**Work task:** Retype exactly the span of lines below from the one with "This screenshot has" through the one with "Image resolution: width=868". Do not include pictures.

**Listed records:**
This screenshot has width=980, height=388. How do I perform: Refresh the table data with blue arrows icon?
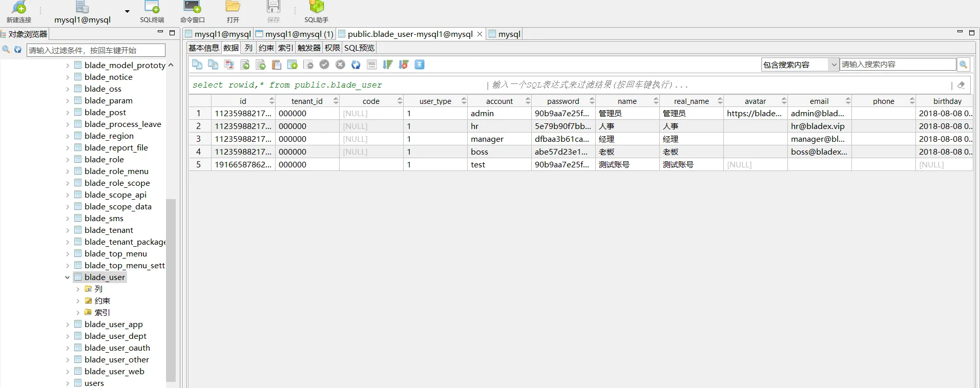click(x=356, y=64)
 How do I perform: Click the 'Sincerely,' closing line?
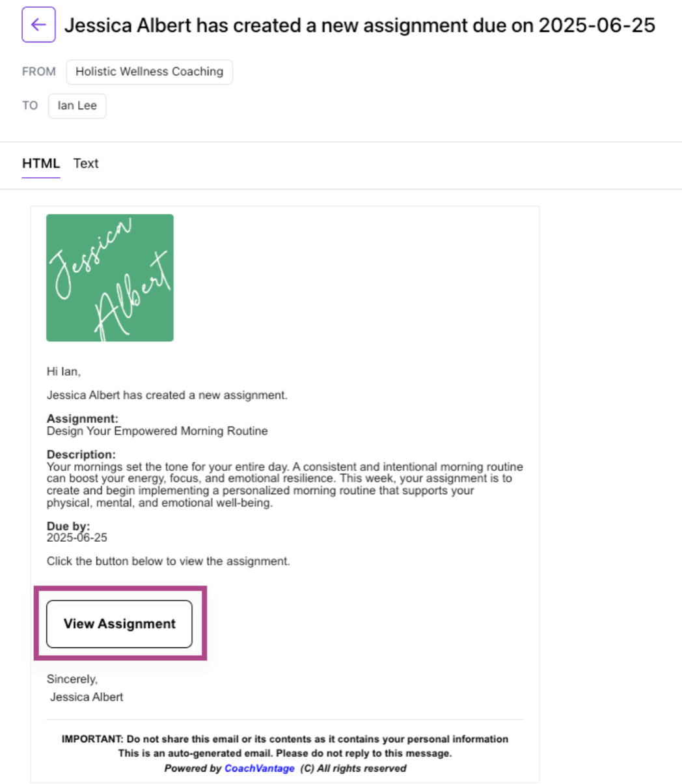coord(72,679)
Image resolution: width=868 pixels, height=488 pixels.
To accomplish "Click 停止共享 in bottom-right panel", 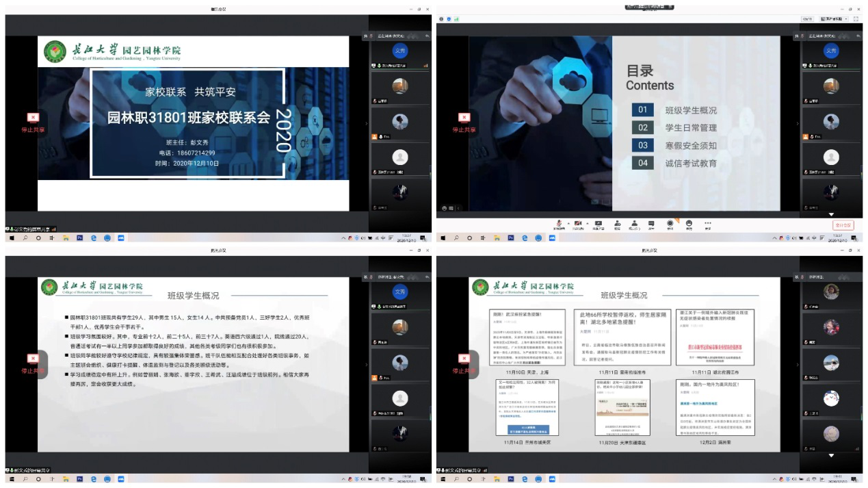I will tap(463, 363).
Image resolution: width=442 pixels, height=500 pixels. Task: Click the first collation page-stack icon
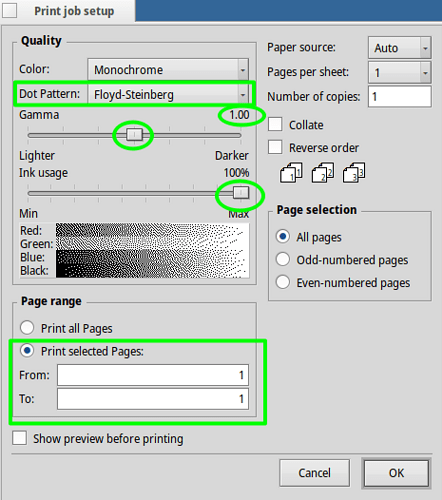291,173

* * *

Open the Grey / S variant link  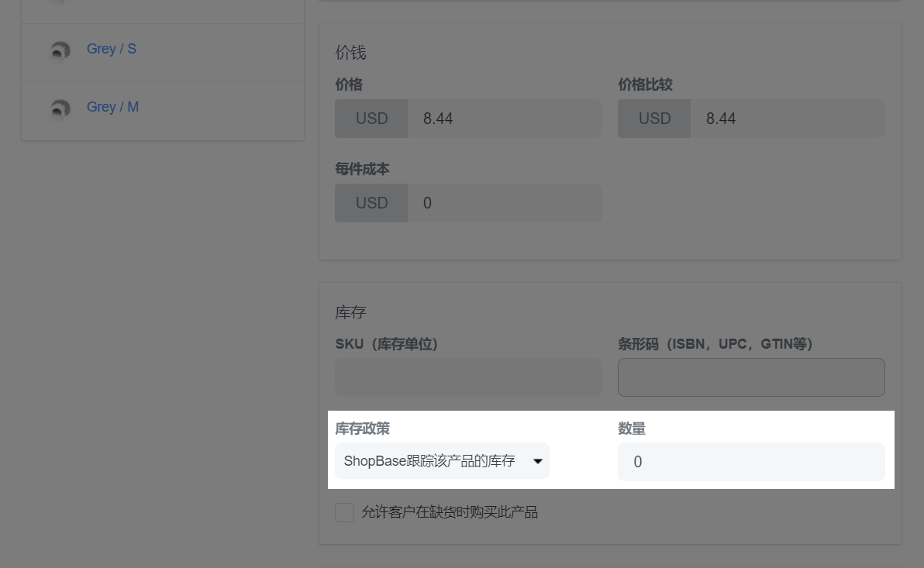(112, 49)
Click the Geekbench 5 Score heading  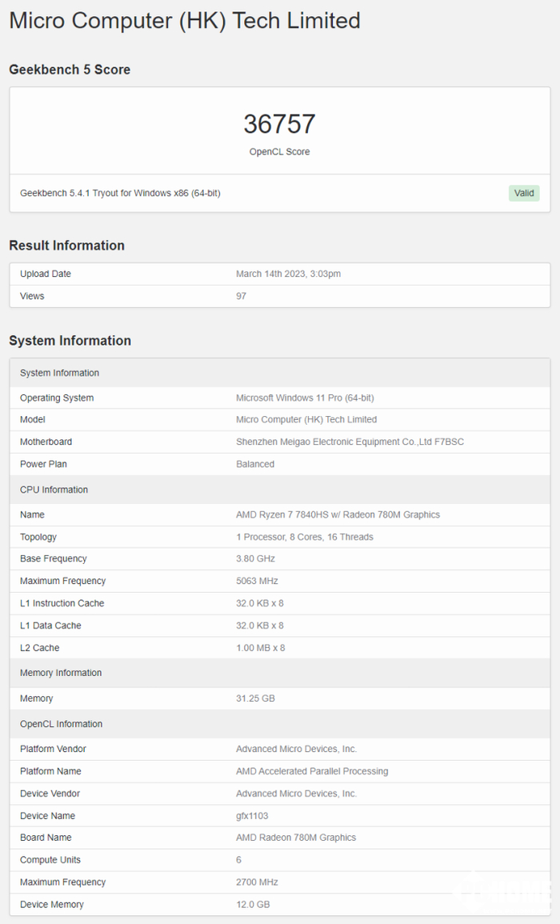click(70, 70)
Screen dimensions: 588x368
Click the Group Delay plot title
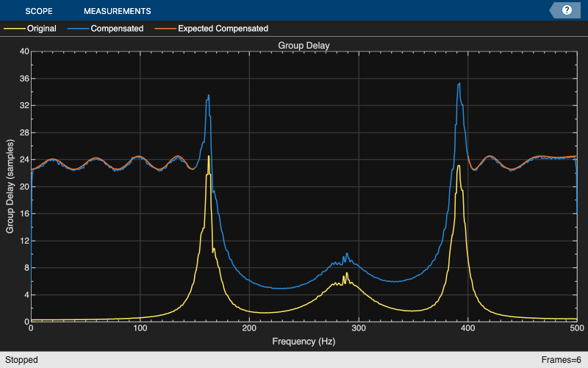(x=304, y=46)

**Worked solution:**
This screenshot has width=980, height=388. How do I perform: Refresh the table data with blue arrows icon?
click(x=356, y=64)
 How do I perform: Click the 'Sincerely,' closing line?
coord(72,679)
Image resolution: width=868 pixels, height=488 pixels.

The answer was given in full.